In order to control resource consumption on engine side:
DAOS engine should track number of incoming RPCs and created ULTs, these counters are per-xstream.
ULT counter: RPC being processed
queued RPC counter: RPC queued (no ULT yet)
Engine shall stop handling incoming RPC after reaching a certain threshold and simply reject them. A new error code is returned to client, a hint could be returned as well (optional)
For example, The hint is based on the number of RPCs being processed, queued and rejected in the past 10 seconds
hint can be the retry time interval: 5-10 seconds, 10-20 seconds, 20-30 seconds.
Based on the returned error code, DAOS client will retry the RPC after a random time interval (within a certain range) if there is not hint, or retry after the server hinted time interval.
Either the client decided retry interval, or the server hinted retry interval should not be somehow randomized, otherwise the fabric or server will be overloaded and RPC can timeout again because of congestion.
ULT management on helper xstream
Today whenever I/O xstream offload RPC forwarding to helper xstream, it always creates a new ULT on the helper xstream, this is expensive because each ULT consume tens of kilo-bytes and context switch of ULTs also consumes CPU cycles.
Because RPC forwarding has a very simple state-machine, instead of creating thousands or even more ULTs for each RPC batch:
Each helper xstream creates one RPC-forwarding ULT
It also maintains a queue for RPC forwarding tasks
Other xstreams can queue a RPC forwarding task on one of the helper xstream
RPC forwarding ULT can process the queued RPC forwarding tasks
Collective punch of large object
Details can be found here: DAOS-14105: Punch large-scaled object collectivelyResolved
Low latency traffic class for SWIM message
Based on discussion with HPE, we should use “low-latency traffic class” for SWIM, but this is not exported by Mercury yet.
SWIM RPC should never be throttled by DAOS engine.
Tracking ticket: DAOS-14262: Use low-latency traffic class for SWIMResolved
New resend-check mechanism
Currently, DAOS server depends on DTX table to detect resent RPC. But there is no mechanism from client to server for RPC reply ACK, so DAOS serve has to hold related committed DTX entry until being removed via DTX aggregation.
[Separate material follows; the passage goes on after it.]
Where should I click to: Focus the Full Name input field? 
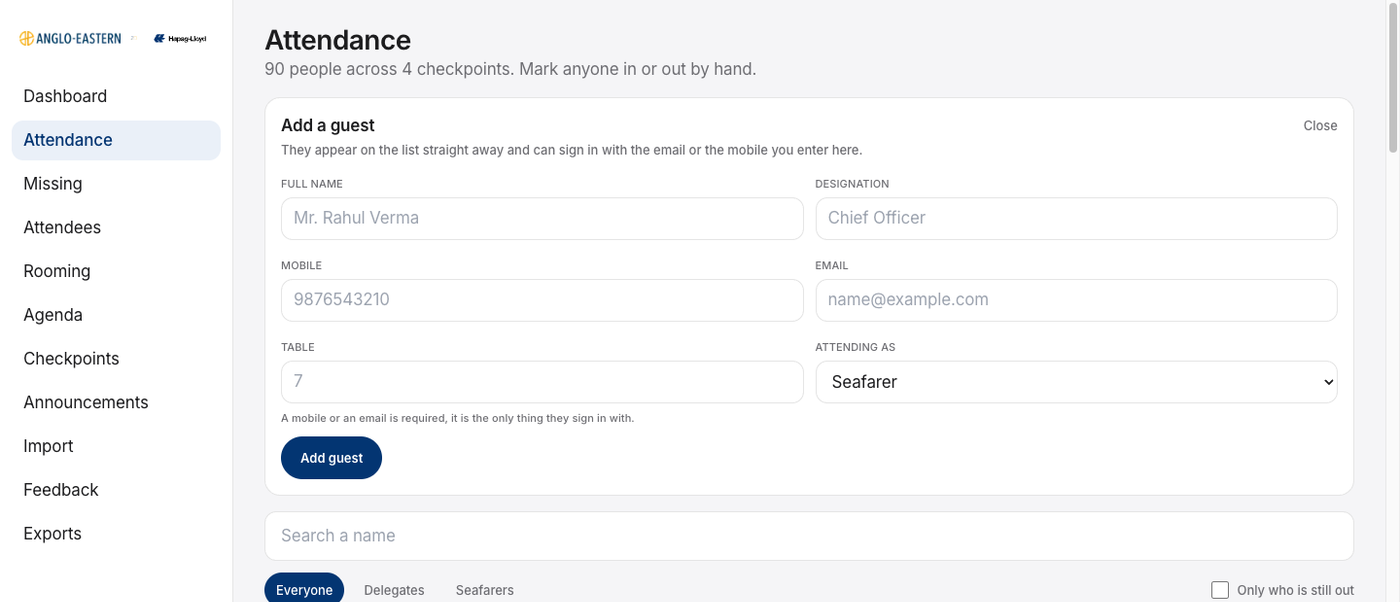coord(542,218)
There are two main issues:
DTX table will occupy a lot of resource, especially the DRAM. If DTX aggregation cannot purge them in time, it may cause server OOM.
DTX aggregation handling huge amount of committed DTX entries will affect regular IO progress, as to performance wave periodically.
In order to reduce the count of committed DTX entries in DTX table, the key point is to reduce the time of maintaining a committed DTX entry. The basic idea is to introduce indirect RPC reply ACK from client to server, the ACK is piggyback via subsequent RPC to the same target. Some key ideas:
When a thread sends RPC (any kind) to the target, it will check whether previous modification RPCs have been replied, if yes, then piggyback its information via current RPC to the target. Then server can know that related DTX entry can be removed from committed DTX table.
On server side, if some RPC contains former RPC reply ACK information, then make related DTX entry as removable, then subsequent DTX aggregation will remove them from committed DTX table sometime later. On the other hand, if server cannot get some DTX’s reply ACK in time, then related DTX entry will be finally removed by DTX aggregation when older than some time-based threshold.
For supporting to send multiple IO requests to the same target concurrently, client will maintain some credits array for each thread. Before the thread sending (modification) RPC to related target, it needs to obtain a credit and holds such credit until the RPC is replied or failed out.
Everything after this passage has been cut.